Cette évolution, qui a connu un coup d'accélérateur depuis le retour de Donald Trump à la Maison-Blanche, justifie pleinement de revenir aujourd'hui sur la motion Glättli 22.3685, qui a été rejetée en 2022, soit dans un autre monde. Il est désormais établi que la Suisse n'est pas une forteresse démocratique impénétrable. Les courants extrémistes et complotistes, les attaques numériques et les campagnes de désinformation visant nos élections ou nos institutions sont déjà une réalité. Les idées antidémocratiques gagnent du terrain, y compris dans certains discours politiques, ici même, sous cette Coupole fédérale. Nos démocraties sont vulnérables et leur défense ne peut pas être seulement militaire. Cela passe par la défense des contre-pouvoirs indispensables à l'exercice sain de la démocratie : presse, justice, traités internationaux et Constitution. Il faut à ce titre renforcer les institutions, soutenir les acteurs de la société civile et exporter nos modèles démocratiques solides et cohérents.
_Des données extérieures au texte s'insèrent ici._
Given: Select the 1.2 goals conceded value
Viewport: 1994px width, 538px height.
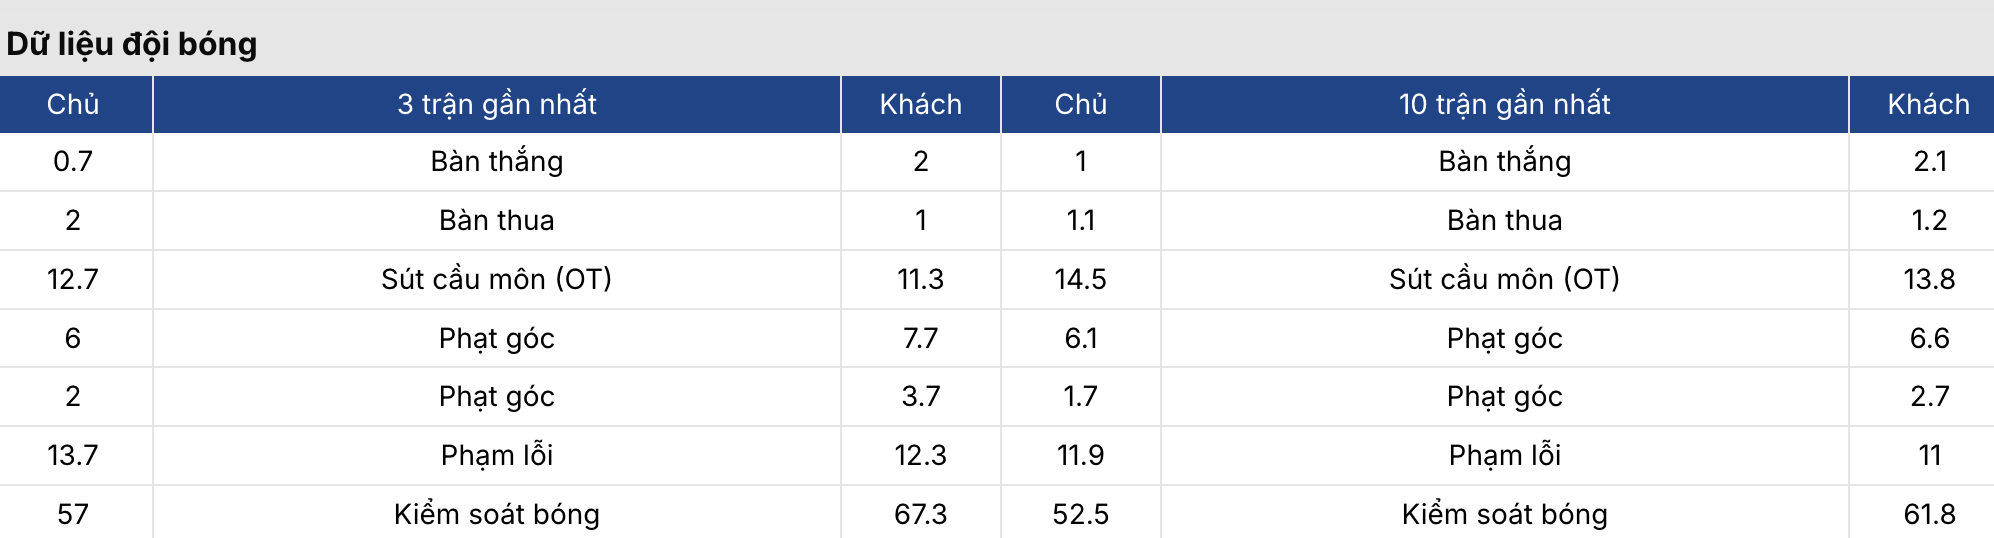Looking at the screenshot, I should [x=1928, y=220].
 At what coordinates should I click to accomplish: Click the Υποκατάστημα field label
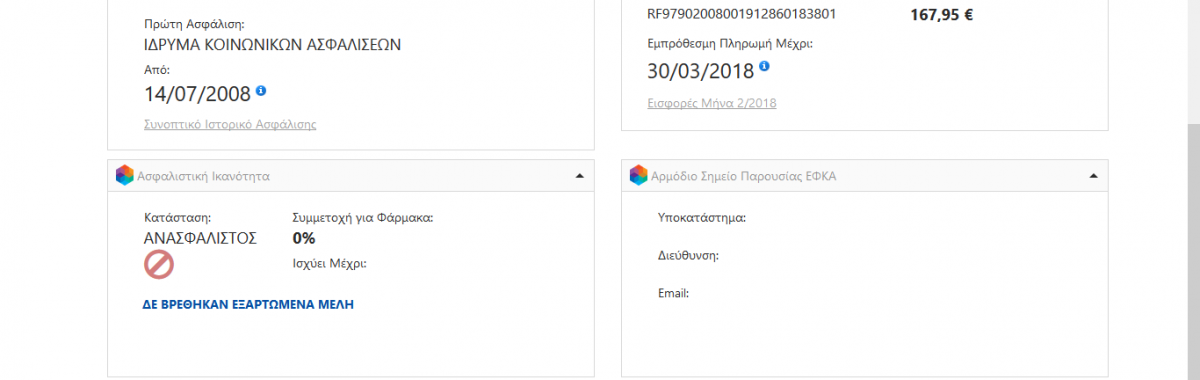(x=703, y=217)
C'est précisément ce que fait le Fonds européen pour la démocratie (Fedem). Créé en 2013, il soutient des journalistes, des ONG, des militants et des opposants démocratiques dans les pays voisins de l'Europe - des Balkans à l'Afrique du Nord, en passant par l'Ukraine, le Belarus ou encore la Géorgie. C'est un instrument flexible, agile et réactif et capable d'agir là où les grandes institutions multilatérales mettent des mois à intervenir. C'est un outil politique stratégique, qui permet à l'Europe d'être présente et crédible sur la scène internationale sans recourir à la force, sinon celle de la persuasion.

Des pays comme l'Allemagne, les Pays-Bas, la Suède et la Norvège, auxquels nous aimons nous comparer, y participent activement. Même le Canada et le Royaume-Uni post-Brexit y contribuent. La Suisse, elle, y a participé entre 2013 et 2015, mais y a renoncé au prétexte qu'elle se dispersait.

Le Conseil fédéral nous dit que la Suisse fait déjà beaucoup : experts détachés, observateurs électoraux et soutien à d'autres organisations. C'est vrai et il faut ici saluer ces efforts, mais ces actions, bien qu'essentielles, ne sont pas suffisantes. Dans un contexte international tendu, elle peut et doit [PAGE 1051] faire plus, d'autant plus que le Fedem a une approche complémentaire, davantage opérationnelle, plus directe et plus ciblée sur les situations critiques avec un pouvoir d'action et un déploiement de moyens rapides. Participer au Fedem, c'est reconnaître que le monde a changé et que nous sommes du côté des démocrates partout où ils agissent et partout où ils se battent. C'est défendre nos valeurs et donc nos intérêts, tout en nous montrant solidaires de nos partenaires européens, et cela, dans une mesure très supportable pour nos finances.

Aujourd'hui, ne pas réintégrer le Fedem, c'est aussi envoyer un signal de tiédeur ou même de capitulation devant les courants extrémistes illibéraux, car face à l'offensive contre la démocratie aux quatre coins du monde, l'indifférence est un luxe que nous ne pouvons plus nous permettre.

Je vous invite donc à soutenir ma motion, pour que la Suisse retrouve la place qui doit être la sienne, aux côtés de celles et de ceux qui défendent la démocratie, la liberté et l'État de droit partout dans le monde.